Борис Павлович замолчал, и я так понял, что раздумывает — говорить или нет.
Я тоже помалкивал, хотя от моего равнодушия не осталось и следа. Даже не записал новое для меня слово «откинулся», что на уголовной фене значило скорее всего «освободился», — не до того было. Стало как-то тревожно, словно от новой профессии брата Лены зависело мое собственное существование.
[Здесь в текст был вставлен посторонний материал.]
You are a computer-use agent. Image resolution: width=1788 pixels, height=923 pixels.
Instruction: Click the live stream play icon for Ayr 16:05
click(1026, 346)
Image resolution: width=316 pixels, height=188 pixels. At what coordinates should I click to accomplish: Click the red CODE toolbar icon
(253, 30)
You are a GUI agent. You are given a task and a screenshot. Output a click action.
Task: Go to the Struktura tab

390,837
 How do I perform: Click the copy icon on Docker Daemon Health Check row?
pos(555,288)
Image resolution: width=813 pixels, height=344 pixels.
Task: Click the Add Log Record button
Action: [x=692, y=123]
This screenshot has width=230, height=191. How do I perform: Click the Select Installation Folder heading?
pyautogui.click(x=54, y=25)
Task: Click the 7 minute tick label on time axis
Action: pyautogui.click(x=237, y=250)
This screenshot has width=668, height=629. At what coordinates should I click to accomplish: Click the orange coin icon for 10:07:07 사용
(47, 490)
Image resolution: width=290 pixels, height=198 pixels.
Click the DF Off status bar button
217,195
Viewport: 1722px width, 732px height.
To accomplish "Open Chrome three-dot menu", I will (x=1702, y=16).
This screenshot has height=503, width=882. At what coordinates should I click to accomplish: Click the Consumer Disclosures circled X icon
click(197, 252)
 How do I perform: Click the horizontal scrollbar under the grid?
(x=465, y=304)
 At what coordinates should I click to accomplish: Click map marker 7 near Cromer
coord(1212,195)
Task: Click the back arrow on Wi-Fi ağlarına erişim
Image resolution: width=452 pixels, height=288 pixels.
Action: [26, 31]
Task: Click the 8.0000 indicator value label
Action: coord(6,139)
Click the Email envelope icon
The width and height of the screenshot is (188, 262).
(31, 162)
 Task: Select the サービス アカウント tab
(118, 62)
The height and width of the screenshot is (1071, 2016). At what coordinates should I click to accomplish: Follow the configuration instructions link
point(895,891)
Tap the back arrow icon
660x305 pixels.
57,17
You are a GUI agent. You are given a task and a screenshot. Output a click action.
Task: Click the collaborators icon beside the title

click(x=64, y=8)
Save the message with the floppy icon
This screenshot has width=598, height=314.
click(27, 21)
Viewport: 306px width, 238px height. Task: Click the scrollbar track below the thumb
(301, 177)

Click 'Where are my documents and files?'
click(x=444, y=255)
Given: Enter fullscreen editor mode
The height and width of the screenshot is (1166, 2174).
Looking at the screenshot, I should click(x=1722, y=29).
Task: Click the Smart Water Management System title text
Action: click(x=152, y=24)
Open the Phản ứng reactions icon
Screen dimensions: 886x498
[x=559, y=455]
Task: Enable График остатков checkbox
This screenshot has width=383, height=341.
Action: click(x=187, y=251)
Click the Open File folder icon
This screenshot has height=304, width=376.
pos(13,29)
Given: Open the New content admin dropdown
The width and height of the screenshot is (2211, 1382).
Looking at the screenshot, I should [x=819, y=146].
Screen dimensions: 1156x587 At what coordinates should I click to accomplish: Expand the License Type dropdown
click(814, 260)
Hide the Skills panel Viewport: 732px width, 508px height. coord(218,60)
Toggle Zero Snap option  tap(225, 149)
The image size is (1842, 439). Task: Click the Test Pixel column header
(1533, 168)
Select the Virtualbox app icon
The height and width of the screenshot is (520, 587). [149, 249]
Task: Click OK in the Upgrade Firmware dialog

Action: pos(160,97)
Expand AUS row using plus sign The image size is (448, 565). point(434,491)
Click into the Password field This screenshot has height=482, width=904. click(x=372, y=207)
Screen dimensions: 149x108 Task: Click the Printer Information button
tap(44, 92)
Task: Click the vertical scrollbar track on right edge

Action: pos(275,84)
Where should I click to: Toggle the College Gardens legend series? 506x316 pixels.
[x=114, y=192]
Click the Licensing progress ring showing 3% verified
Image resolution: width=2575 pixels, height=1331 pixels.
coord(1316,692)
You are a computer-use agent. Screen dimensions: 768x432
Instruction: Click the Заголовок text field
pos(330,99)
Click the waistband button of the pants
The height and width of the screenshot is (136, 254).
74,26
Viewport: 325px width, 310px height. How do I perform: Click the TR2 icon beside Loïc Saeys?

Наконец Борис Павлович заговорил:
— Повторяю — у нас нет доказательств, скорее подозрения. Были бы доказательства — не разгуливал бы сейчас на воле. Он занялся наймом и переправкой путан за границу. Сначала — в Стамбул, а оттуда в Западную Европу и Штаты.
— Сутенер?
— Однозначно. По-нашему, папаша. Хотя с некоторыми особенностями. Во-первых, заочный — поначалу страну не покидал. Во-вторых, замаскированный — официально его агентство подбирало девочек и девушек для продолжения учебы или для работы за границей: официанткой, массажисткой, продавщицей, сиделкой, домашней прислугой. Да мало ли! Вот почему ему инкриминировалось не сутенерство, а изготовление поддельных документов, хотя кормился он, конечно, от проституции. Наконец, в-третьих, его агентство было, похоже, филиалом некой разветвленной организации, которая платила лично ему до полутора косых комиссионных за каждую девочку — в зависимости от ее рыночной стоимости. Довольно скоро всплыло, что его клиентки предназначались на мужскую потеху и сразу же по приезде оказывались в борделях либо на улицах «красных фонарей». Его пытались привлечь к судебной ответственности, но он опять отмазался: по его словам, агентство не способно уследить за злоключениями клиенток за пределами России. Его кореш, который подзалетел на три года, был куда как откровенней, весь расклад выдал, терять ему все равно было нечего: как раз против него у следствия имелись неопровержимые улики, он сопровождал клиентуру за границу. Вот и заявил на суде, что девочки знали, на что шли и каким местом будут зарабатывать. Пожалуй, верно по отношению к большинству, хотя не исключены мелодраматические сюжеты. «И двенадцатилетние?» — спросил его прокурор. В ответ подсудимый расхохотался: «А почему нет? На них пробы негде ставить! Любви все возрасты покорны». Напарник шел по другим статьям: нарушение режима пересечения границы, вовлечение несовершеннолетних в преступную деятельность и, наконец, прямым текстом — торговля живым товаром, то есть сексуальными рабынями.
— Торговля?
— Продажа в рабство. В Стамбуле, куда чаще всего сбрасывается девичий десант из России, есть по крайней мере несколько гостиниц в «русском» Аксарае, где регулярно устраивается невольничий рынок. «Гёрлс» делятся на оптовый товар и штучные экземпляры: первые попадают обычно в турецкие, китайские либо польские притоны, а штучный товар — в Западную Европу и Америку. Дальнейшая их судьба, по мере старения, точнее, взросления, также разнится. Ночные бабочки на панели — это обычные шлюхи, дешевка. Классом выше — бордельные барышни для утех и телефонные проститутки.